**About this task**
Please write the data out once more, exactly as it is given.

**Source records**
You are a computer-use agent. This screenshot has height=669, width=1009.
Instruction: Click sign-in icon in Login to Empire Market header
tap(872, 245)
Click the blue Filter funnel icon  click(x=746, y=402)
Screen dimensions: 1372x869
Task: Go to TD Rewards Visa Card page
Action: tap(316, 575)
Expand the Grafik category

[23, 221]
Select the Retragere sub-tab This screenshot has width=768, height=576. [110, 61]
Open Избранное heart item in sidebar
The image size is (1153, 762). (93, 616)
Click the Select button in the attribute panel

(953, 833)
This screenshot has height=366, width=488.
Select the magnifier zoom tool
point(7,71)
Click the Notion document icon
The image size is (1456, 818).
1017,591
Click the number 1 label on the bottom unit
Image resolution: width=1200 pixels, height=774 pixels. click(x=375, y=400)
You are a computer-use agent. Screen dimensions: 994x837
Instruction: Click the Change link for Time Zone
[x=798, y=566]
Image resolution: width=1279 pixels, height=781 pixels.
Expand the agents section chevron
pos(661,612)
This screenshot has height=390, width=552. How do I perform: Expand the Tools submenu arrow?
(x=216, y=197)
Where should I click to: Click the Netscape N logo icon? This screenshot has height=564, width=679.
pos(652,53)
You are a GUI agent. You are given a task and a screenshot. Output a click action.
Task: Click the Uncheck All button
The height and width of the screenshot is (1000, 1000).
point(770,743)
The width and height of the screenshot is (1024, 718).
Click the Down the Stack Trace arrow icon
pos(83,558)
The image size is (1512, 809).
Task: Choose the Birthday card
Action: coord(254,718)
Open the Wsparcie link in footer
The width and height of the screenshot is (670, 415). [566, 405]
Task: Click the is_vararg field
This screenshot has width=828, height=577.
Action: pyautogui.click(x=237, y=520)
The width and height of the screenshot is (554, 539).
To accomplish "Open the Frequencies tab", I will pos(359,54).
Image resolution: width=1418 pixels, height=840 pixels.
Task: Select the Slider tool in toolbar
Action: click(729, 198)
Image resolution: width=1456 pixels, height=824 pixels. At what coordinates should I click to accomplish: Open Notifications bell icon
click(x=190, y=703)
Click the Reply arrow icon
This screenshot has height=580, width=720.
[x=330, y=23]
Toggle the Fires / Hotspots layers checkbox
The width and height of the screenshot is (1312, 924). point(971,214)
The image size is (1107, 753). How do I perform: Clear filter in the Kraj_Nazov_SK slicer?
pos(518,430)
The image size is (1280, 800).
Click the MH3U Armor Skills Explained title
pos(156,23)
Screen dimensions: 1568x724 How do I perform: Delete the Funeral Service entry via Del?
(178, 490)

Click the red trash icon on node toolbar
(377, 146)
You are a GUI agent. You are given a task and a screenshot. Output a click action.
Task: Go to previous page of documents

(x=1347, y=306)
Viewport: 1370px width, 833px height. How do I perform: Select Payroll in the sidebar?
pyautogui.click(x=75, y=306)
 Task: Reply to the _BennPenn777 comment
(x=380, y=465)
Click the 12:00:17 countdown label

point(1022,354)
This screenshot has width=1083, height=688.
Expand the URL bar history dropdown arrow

**The answer**
You are a computer-use agent. This screenshot has height=669, width=1009.
Instruction: Click sign-in icon in Login to Empire Market header
tap(872, 245)
Click the blue Filter funnel icon  click(x=746, y=402)
Screen dimensions: 1372x869
Task: Go to TD Rewards Visa Card page
Action: tap(316, 575)
Expand the Grafik category

[23, 221]
Select the Retragere sub-tab This screenshot has width=768, height=576. [110, 61]
Open Избранное heart item in sidebar
The image size is (1153, 762). (93, 616)
Click the Select button in the attribute panel

(953, 833)
This screenshot has height=366, width=488.
Select the magnifier zoom tool
point(7,71)
Click the Notion document icon
The image size is (1456, 818).
1017,591
Click the number 1 label on the bottom unit
Image resolution: width=1200 pixels, height=774 pixels. click(x=375, y=400)
You are a computer-use agent. Screen dimensions: 994x837
Instruction: Click the Change link for Time Zone
[x=798, y=566]
Image resolution: width=1279 pixels, height=781 pixels.
Expand the agents section chevron
pos(661,612)
This screenshot has height=390, width=552. How do I perform: Expand the Tools submenu arrow?
(x=216, y=197)
Where should I click to: Click the Netscape N logo icon? This screenshot has height=564, width=679.
pos(652,53)
You are a GUI agent. You are given a task and a screenshot. Output a click action.
Task: Click the Uncheck All button
The height and width of the screenshot is (1000, 1000).
point(770,743)
The width and height of the screenshot is (1024, 718).
Click the Down the Stack Trace arrow icon
pos(83,558)
The image size is (1512, 809).
Task: Choose the Birthday card
Action: coord(254,718)
Open the Wsparcie link in footer
The width and height of the screenshot is (670, 415). [566, 405]
Task: Click the is_vararg field
This screenshot has width=828, height=577.
Action: pyautogui.click(x=237, y=520)
The width and height of the screenshot is (554, 539).
To accomplish "Open the Frequencies tab", I will pos(359,54).
Image resolution: width=1418 pixels, height=840 pixels.
Task: Select the Slider tool in toolbar
Action: click(729, 198)
Image resolution: width=1456 pixels, height=824 pixels. At what coordinates should I click to accomplish: Open Notifications bell icon
click(x=190, y=703)
Click the Reply arrow icon
This screenshot has height=580, width=720.
[x=330, y=23]
Toggle the Fires / Hotspots layers checkbox
The width and height of the screenshot is (1312, 924). point(971,214)
The image size is (1107, 753). How do I perform: Clear filter in the Kraj_Nazov_SK slicer?
pos(518,430)
The image size is (1280, 800).
Click the MH3U Armor Skills Explained title
pos(156,23)
Screen dimensions: 1568x724 How do I perform: Delete the Funeral Service entry via Del?
(178, 490)

Click the red trash icon on node toolbar
(377, 146)
You are a GUI agent. You are given a task and a screenshot. Output a click action.
Task: Go to previous page of documents

(x=1347, y=306)
Viewport: 1370px width, 833px height. How do I perform: Select Payroll in the sidebar?
pyautogui.click(x=75, y=306)
 Task: Reply to the _BennPenn777 comment
(x=380, y=465)
Click the 12:00:17 countdown label

point(1022,354)
This screenshot has width=1083, height=688.
Expand the URL bar history dropdown arrow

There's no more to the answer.